Kaum ein Tier ist so auf den Dauerlauf optimiert wie der Mensch. Darum könnten wir fast jede Beute zu Tode hetzen. Aber taten unsere Vorfahren das auch? Im Streit um diese alte Hypothese gibt es nun neue Argumente.
Ein Rentierbulle im Schnee
Auch in nördlichen Regionen fanden die Autoren Hinweise auf Ausdauerjagden. Jäger stellten mit Hilfe von Schneeschuhen den Rentieren nach, bis diese vor Erschöpfung zusammenbrachen.

Evolutionär betrachtet ist der Mensch ein hochgradig spezialisierter und im Tierreich nahezu einzigartiger Ausdauerläufer. Wenn es darum geht, große Distanzen im Laufschritt zurückzulegen, kann er es mit praktisch jedem anderen Tier aufnehmen, sogar mit Pferden. Das verdankt er unter anderem seinem aufrechten Gang, der speziellen Anordnung der Muskulatur, der Zusammensetzung der Muskelfasern und nicht zuletzt der Fähigkeit, durch Schwitzen den eigenen Körper schnell und stark herunterzukühlen.

Ausdauerjagden – also das Hetzen eines Beutetiers, bis es vor Erschöpfung und Überhitzung kollabiert – könnten folglich die bevorzugte Jagdstrategie des Homo sapiens und seiner unmittelbaren Vorfahren gewesen sein. Dafür spricht ebenso, dass der Mensch ohne Werkzeuge wie Fernwaffen oder Fallen eigentlich nicht in der Lage ist, auch nur ein Kaninchen zu erbeuten, geschweige denn einen Hirsch.

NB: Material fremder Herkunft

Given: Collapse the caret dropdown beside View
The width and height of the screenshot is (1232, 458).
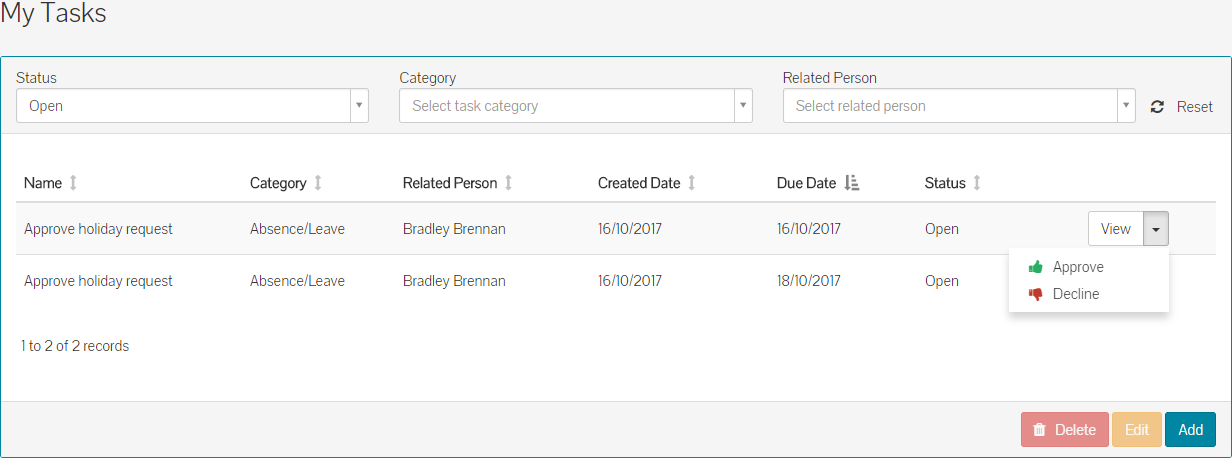Looking at the screenshot, I should (1156, 229).
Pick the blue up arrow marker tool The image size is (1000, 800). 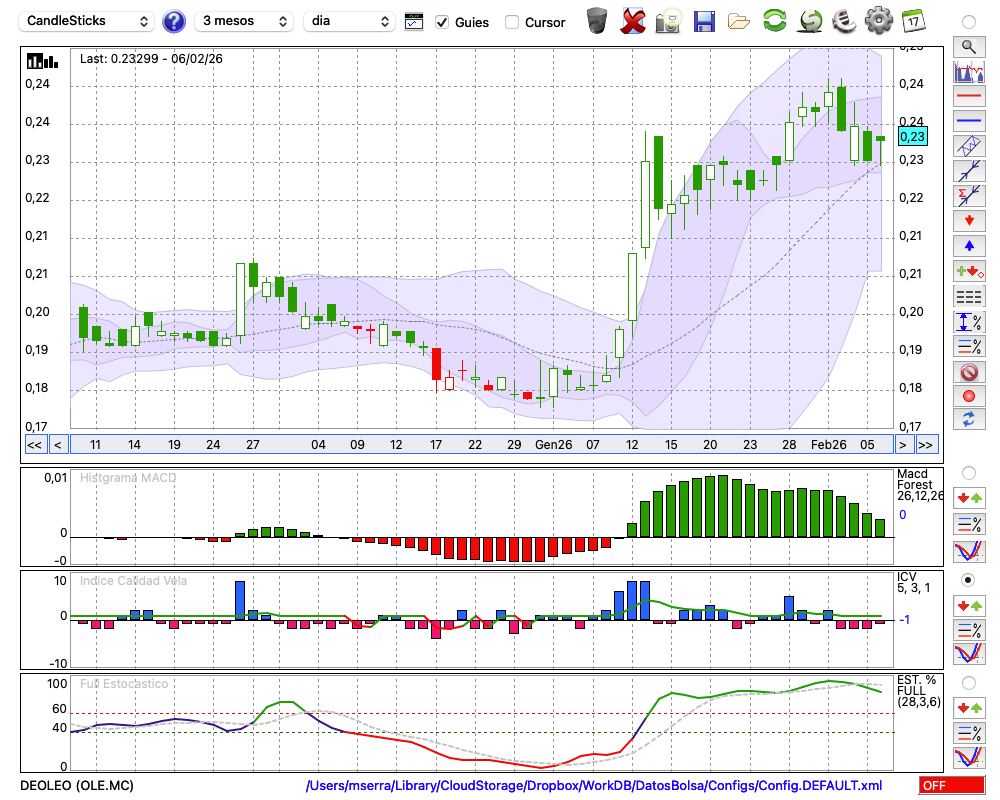pyautogui.click(x=968, y=244)
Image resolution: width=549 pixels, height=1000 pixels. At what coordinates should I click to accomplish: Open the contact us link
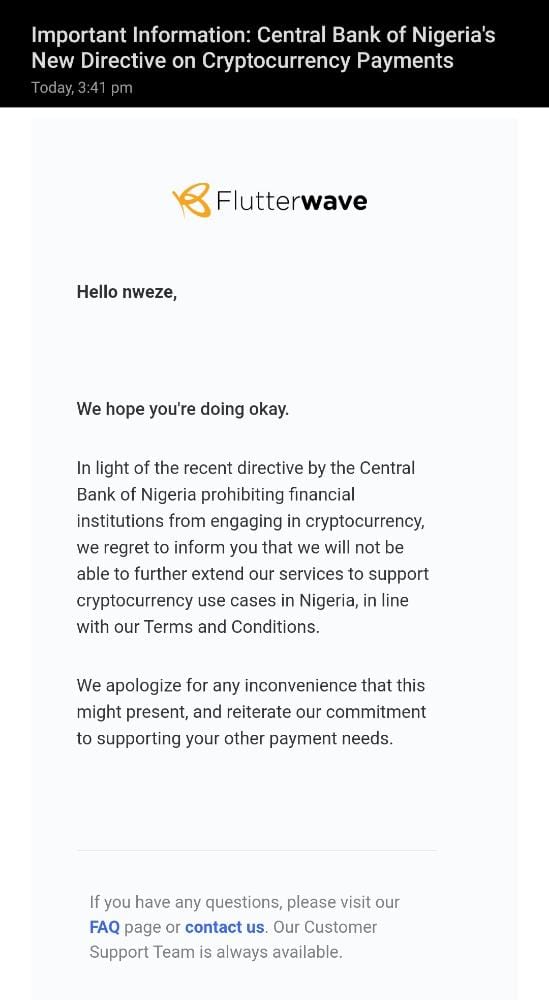click(224, 927)
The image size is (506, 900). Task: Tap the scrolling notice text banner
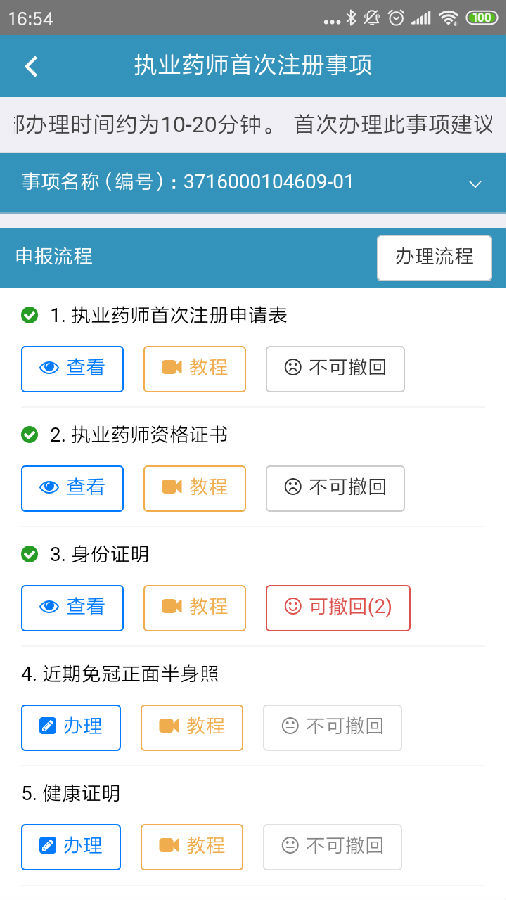[x=253, y=125]
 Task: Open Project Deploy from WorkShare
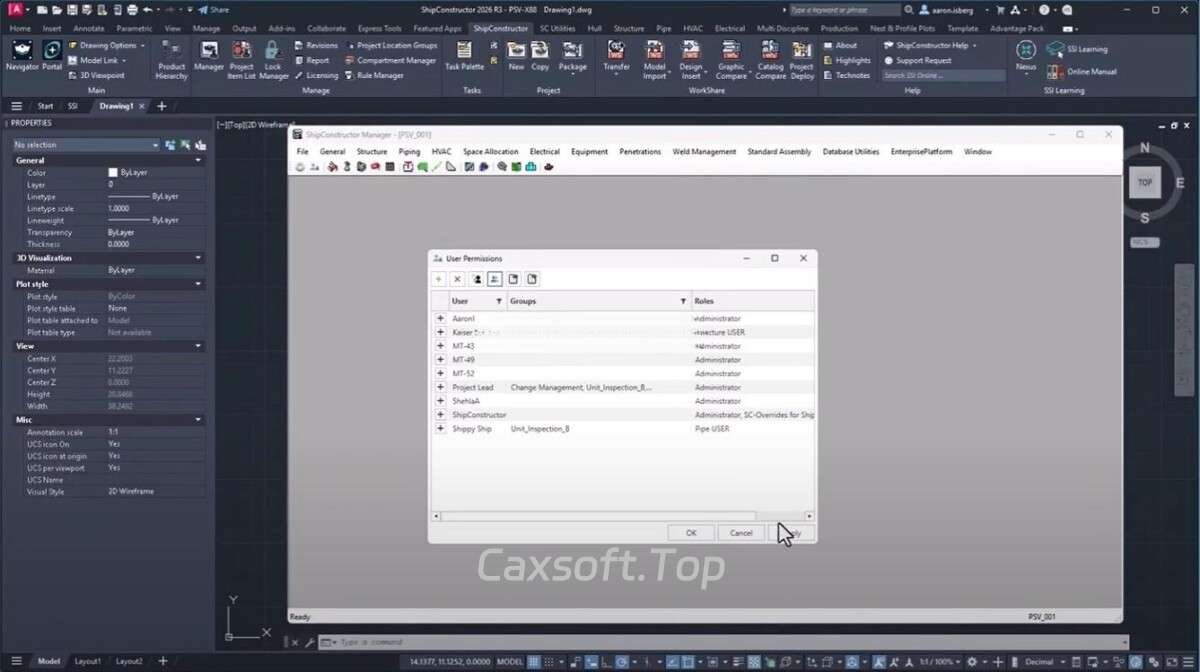[802, 60]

Allerdings haben Fachleute eine Reihe von Argumenten vorgebracht, die gegen diese These sprechen. So kannte man Berichte über so genannte Ausdauerjagden nur von einigen wenigen Völkern, etwa den südafrikanischen San. Auch scheint es energetisch ein Verlustgeschäft zu sein, über viele Kilometer hinter einem Beutetier herzurennen. Diesen beiden Einwänden haben sich nun Eugene Morin von der kanadischen Trent University und Bruce Winterhalder von der University of California in Davis gewidmet. Warum sie beide für nicht überzeugend halten, erläutern sie in der aktuellen Ausgabe von »Nature Human Behaviour«.

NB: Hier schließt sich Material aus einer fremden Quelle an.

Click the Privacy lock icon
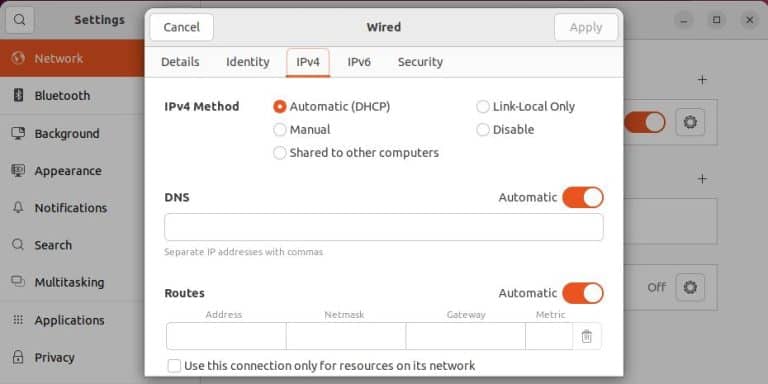768x384 pixels. point(18,357)
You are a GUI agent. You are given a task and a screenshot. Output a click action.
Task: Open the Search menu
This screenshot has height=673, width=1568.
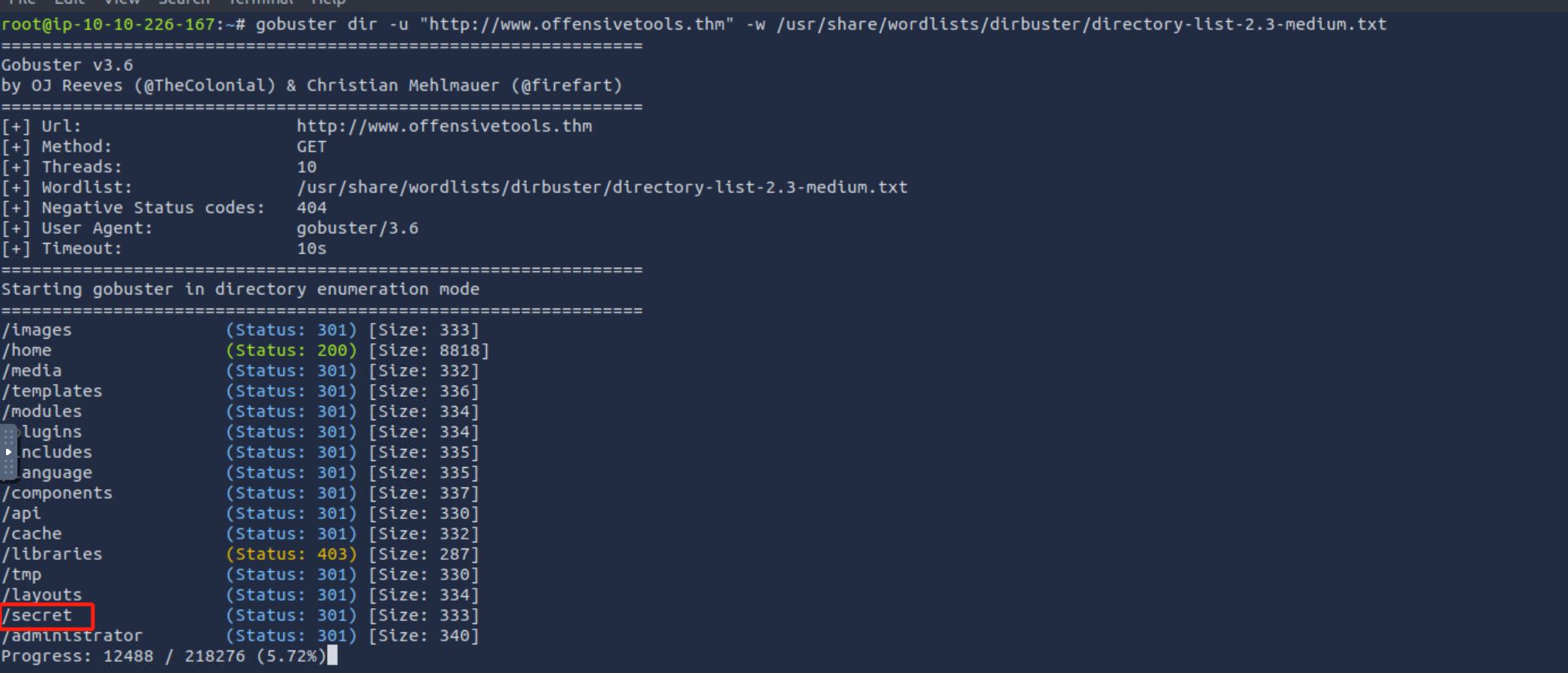183,2
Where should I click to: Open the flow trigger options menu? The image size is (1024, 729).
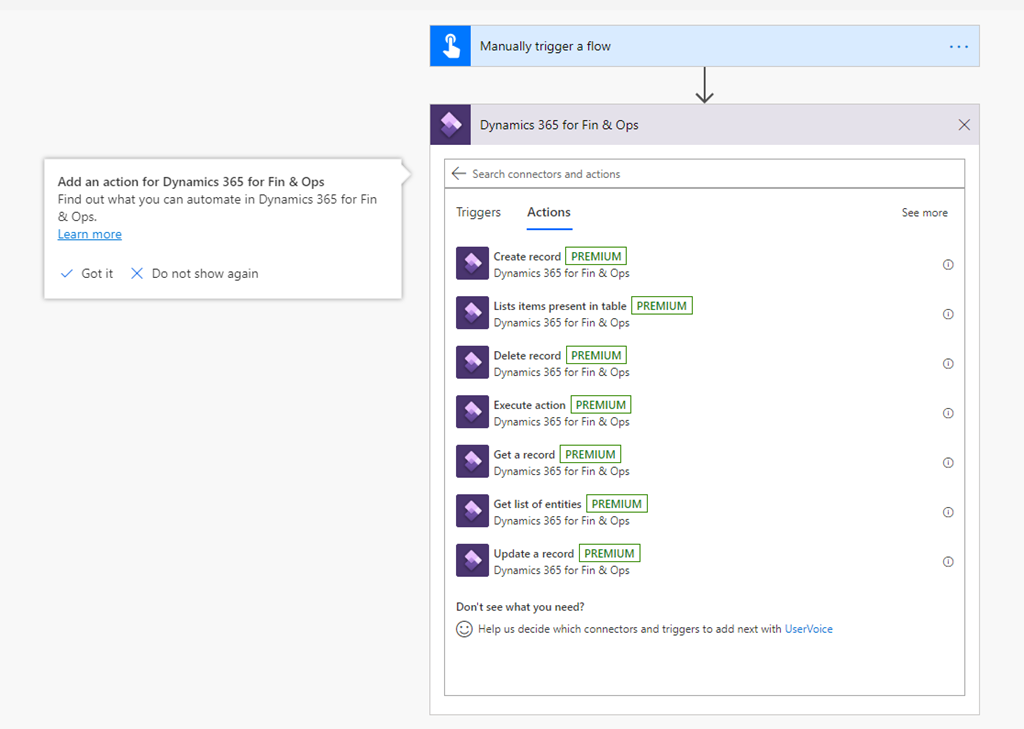point(958,45)
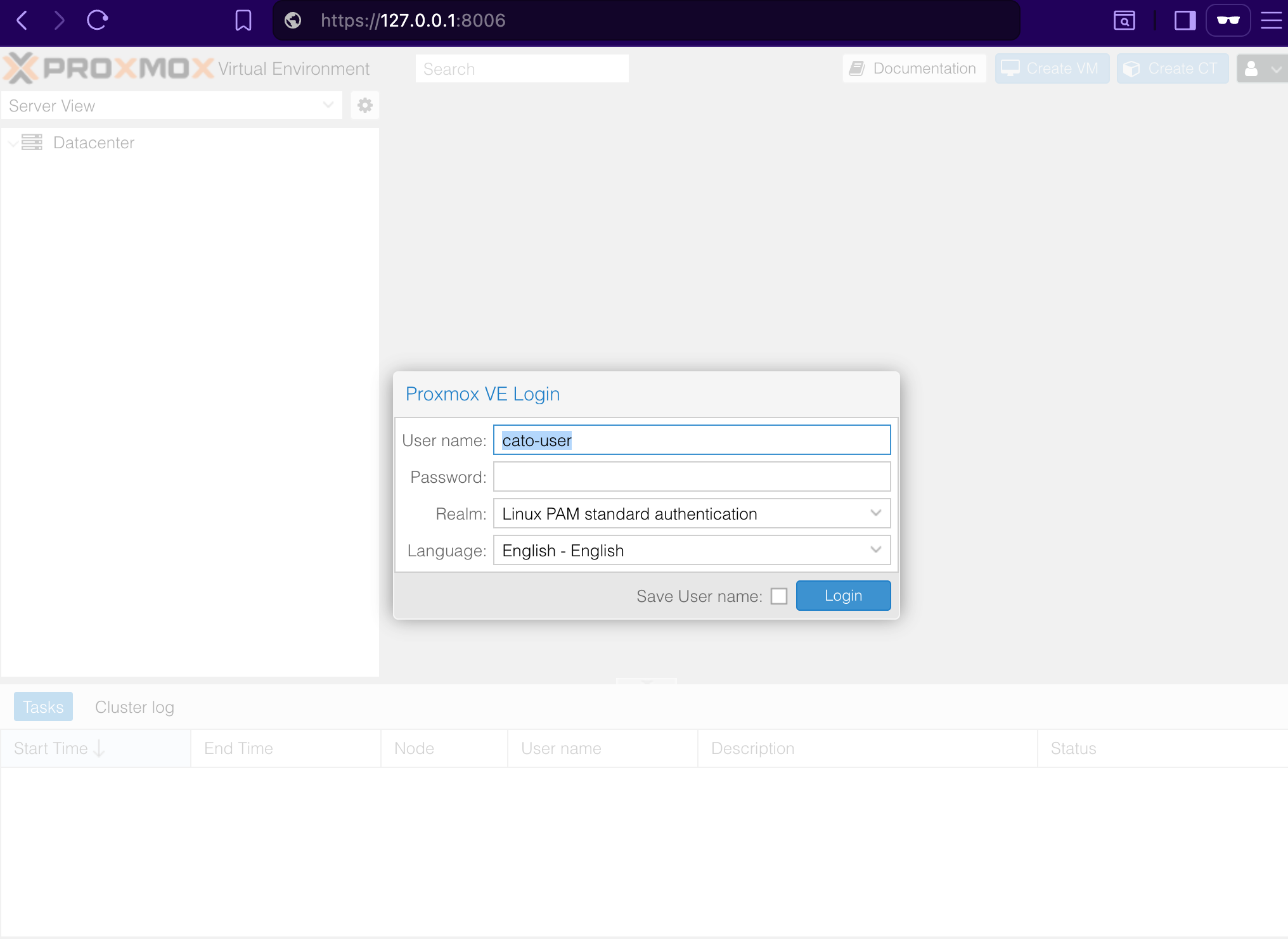The image size is (1288, 939).
Task: Click the Password input field
Action: point(692,476)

Zum einen kalkulierten sie die Energiebilanz einer Ausdauerjagd, indem sie den Energieaufwand beim Laufen in Beziehung zum Kalorienertrag durch das Fleisch der Beute setzten. Nur bei den kleinsten Beutetieren fanden sie ein Missverhältnis zwischen Aufwand und Ertrag. Es zeigte sich bei ihren Rechnungen auch, dass Rennen zumeist günstiger ist als Laufen, weil es die Dauer der Jagd stark verkürzt, aber dank der darauf optimierten Physiologie des Menschen nur geringe energetische Zusatzkosten bedeutet.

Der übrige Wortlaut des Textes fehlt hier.